Exercise directions:
Transcribe the following lines exactly as they appear.

Data to process:
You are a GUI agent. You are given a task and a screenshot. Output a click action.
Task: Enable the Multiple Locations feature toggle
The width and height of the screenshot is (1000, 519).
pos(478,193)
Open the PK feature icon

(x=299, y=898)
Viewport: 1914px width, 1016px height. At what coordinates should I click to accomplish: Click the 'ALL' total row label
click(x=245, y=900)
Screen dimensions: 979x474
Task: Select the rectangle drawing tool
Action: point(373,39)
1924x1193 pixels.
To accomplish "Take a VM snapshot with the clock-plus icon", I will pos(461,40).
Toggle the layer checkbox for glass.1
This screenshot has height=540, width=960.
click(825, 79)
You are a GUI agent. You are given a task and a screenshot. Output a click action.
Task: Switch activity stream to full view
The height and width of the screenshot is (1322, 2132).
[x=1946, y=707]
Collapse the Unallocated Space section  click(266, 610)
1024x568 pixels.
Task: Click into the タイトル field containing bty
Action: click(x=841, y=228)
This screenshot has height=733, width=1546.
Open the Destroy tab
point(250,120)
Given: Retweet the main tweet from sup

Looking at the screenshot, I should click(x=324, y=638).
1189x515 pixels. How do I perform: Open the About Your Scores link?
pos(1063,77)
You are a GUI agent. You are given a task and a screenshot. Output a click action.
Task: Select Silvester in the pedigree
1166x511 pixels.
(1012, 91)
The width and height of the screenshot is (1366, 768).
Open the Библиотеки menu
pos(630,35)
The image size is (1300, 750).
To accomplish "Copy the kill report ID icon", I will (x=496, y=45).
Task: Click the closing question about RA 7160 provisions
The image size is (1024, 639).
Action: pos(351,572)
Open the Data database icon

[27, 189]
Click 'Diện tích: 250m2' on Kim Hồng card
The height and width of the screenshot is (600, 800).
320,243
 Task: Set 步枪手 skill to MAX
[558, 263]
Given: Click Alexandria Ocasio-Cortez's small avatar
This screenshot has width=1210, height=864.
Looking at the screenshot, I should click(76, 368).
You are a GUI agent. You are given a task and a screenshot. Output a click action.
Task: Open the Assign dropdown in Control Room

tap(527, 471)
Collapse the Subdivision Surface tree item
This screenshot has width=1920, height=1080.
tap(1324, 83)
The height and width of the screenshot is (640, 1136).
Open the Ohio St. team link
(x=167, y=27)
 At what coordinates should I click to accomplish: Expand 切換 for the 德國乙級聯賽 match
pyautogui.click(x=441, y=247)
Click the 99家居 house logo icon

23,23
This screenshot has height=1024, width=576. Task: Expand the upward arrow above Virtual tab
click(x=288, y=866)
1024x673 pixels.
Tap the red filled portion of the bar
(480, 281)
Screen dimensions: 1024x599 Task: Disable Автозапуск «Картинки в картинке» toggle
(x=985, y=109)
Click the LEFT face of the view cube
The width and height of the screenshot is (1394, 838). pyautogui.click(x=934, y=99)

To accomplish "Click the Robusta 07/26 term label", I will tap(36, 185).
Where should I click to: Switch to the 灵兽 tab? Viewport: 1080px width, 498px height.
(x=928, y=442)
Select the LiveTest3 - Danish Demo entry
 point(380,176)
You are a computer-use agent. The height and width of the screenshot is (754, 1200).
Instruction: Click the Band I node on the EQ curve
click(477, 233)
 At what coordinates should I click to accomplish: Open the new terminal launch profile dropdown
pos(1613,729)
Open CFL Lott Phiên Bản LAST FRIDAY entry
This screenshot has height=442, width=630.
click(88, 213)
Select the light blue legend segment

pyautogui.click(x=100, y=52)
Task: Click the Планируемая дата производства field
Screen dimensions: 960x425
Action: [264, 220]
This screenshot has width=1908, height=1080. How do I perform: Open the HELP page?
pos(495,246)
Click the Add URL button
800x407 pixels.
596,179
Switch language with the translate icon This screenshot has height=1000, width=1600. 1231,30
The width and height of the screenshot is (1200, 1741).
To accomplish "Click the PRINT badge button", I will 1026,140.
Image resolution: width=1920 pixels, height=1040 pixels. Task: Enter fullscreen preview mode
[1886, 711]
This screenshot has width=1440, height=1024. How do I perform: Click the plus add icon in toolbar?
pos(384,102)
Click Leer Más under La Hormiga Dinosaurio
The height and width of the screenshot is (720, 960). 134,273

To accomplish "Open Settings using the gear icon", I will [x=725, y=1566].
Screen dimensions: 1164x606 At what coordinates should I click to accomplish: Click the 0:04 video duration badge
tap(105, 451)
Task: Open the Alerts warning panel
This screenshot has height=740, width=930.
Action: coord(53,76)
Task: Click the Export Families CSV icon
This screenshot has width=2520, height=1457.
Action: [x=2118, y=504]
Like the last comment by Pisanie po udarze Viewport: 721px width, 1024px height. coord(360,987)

Written answer:
You are a GUI agent. You are given a task and a screenshot. Output a click action.
Task: Enable the Multiple Locations feature toggle
The width and height of the screenshot is (1000, 519).
pos(478,193)
Open the PK feature icon

(x=299, y=898)
Viewport: 1914px width, 1016px height. At what coordinates should I click to accomplish: Click the 'ALL' total row label
click(x=245, y=900)
Screen dimensions: 979x474
Task: Select the rectangle drawing tool
Action: point(373,39)
1924x1193 pixels.
To accomplish "Take a VM snapshot with the clock-plus icon", I will pos(461,40).
Toggle the layer checkbox for glass.1
This screenshot has height=540, width=960.
click(825, 79)
You are a GUI agent. You are given a task and a screenshot. Output a click action.
Task: Switch activity stream to full view
The height and width of the screenshot is (1322, 2132).
[x=1946, y=707]
Collapse the Unallocated Space section  click(266, 610)
1024x568 pixels.
Task: Click into the タイトル field containing bty
Action: click(x=841, y=228)
This screenshot has height=733, width=1546.
Open the Destroy tab
point(250,120)
Given: Retweet the main tweet from sup

Looking at the screenshot, I should click(x=324, y=638).
1189x515 pixels. How do I perform: Open the About Your Scores link?
pos(1063,77)
You are a GUI agent. You are given a task and a screenshot. Output a click action.
Task: Select Silvester in the pedigree
1166x511 pixels.
(1012, 91)
The width and height of the screenshot is (1366, 768).
Open the Библиотеки menu
pos(630,35)
The image size is (1300, 750).
To accomplish "Copy the kill report ID icon", I will (x=496, y=45).
Task: Click the closing question about RA 7160 provisions
The image size is (1024, 639).
Action: pos(351,572)
Open the Data database icon

[27, 189]
Click 'Diện tích: 250m2' on Kim Hồng card
The height and width of the screenshot is (600, 800).
320,243
 Task: Set 步枪手 skill to MAX
[558, 263]
Given: Click Alexandria Ocasio-Cortez's small avatar
This screenshot has width=1210, height=864.
Looking at the screenshot, I should click(76, 368).
You are a GUI agent. You are given a task and a screenshot. Output a click action.
Task: Open the Assign dropdown in Control Room

tap(527, 471)
Collapse the Subdivision Surface tree item
This screenshot has width=1920, height=1080.
tap(1324, 83)
The height and width of the screenshot is (640, 1136).
Open the Ohio St. team link
(x=167, y=27)
 At what coordinates should I click to accomplish: Expand 切換 for the 德國乙級聯賽 match
pyautogui.click(x=441, y=247)
Click the 99家居 house logo icon

23,23
This screenshot has height=1024, width=576. Task: Expand the upward arrow above Virtual tab
click(x=288, y=866)
1024x673 pixels.
Tap the red filled portion of the bar
(480, 281)
Screen dimensions: 1024x599 Task: Disable Автозапуск «Картинки в картинке» toggle
(x=985, y=109)
Click the LEFT face of the view cube
The width and height of the screenshot is (1394, 838). pyautogui.click(x=934, y=99)

To accomplish "Click the Robusta 07/26 term label", I will tap(36, 185).
Where should I click to: Switch to the 灵兽 tab? Viewport: 1080px width, 498px height.
(x=928, y=442)
Select the LiveTest3 - Danish Demo entry
 point(380,176)
You are a computer-use agent. The height and width of the screenshot is (754, 1200).
Instruction: Click the Band I node on the EQ curve
click(477, 233)
 At what coordinates should I click to accomplish: Open the new terminal launch profile dropdown
pos(1613,729)
Open CFL Lott Phiên Bản LAST FRIDAY entry
This screenshot has height=442, width=630.
click(88, 213)
Select the light blue legend segment

pyautogui.click(x=100, y=52)
Task: Click the Планируемая дата производства field
Screen dimensions: 960x425
Action: [264, 220]
This screenshot has width=1908, height=1080. How do I perform: Open the HELP page?
pos(495,246)
Click the Add URL button
800x407 pixels.
596,179
Switch language with the translate icon This screenshot has height=1000, width=1600. 1231,30
The width and height of the screenshot is (1200, 1741).
To accomplish "Click the PRINT badge button", I will 1026,140.
Image resolution: width=1920 pixels, height=1040 pixels. Task: Enter fullscreen preview mode
[1886, 711]
This screenshot has width=1440, height=1024. How do I perform: Click the plus add icon in toolbar?
pos(384,102)
Click Leer Más under La Hormiga Dinosaurio
The height and width of the screenshot is (720, 960). 134,273

To accomplish "Open Settings using the gear icon", I will [x=725, y=1566].
Screen dimensions: 1164x606 At what coordinates should I click to accomplish: Click the 0:04 video duration badge
tap(105, 451)
Task: Open the Alerts warning panel
This screenshot has height=740, width=930.
Action: coord(53,76)
Task: Click the Export Families CSV icon
This screenshot has width=2520, height=1457.
Action: [x=2118, y=504]
Like the last comment by Pisanie po udarze Viewport: 721px width, 1024px height. coord(360,987)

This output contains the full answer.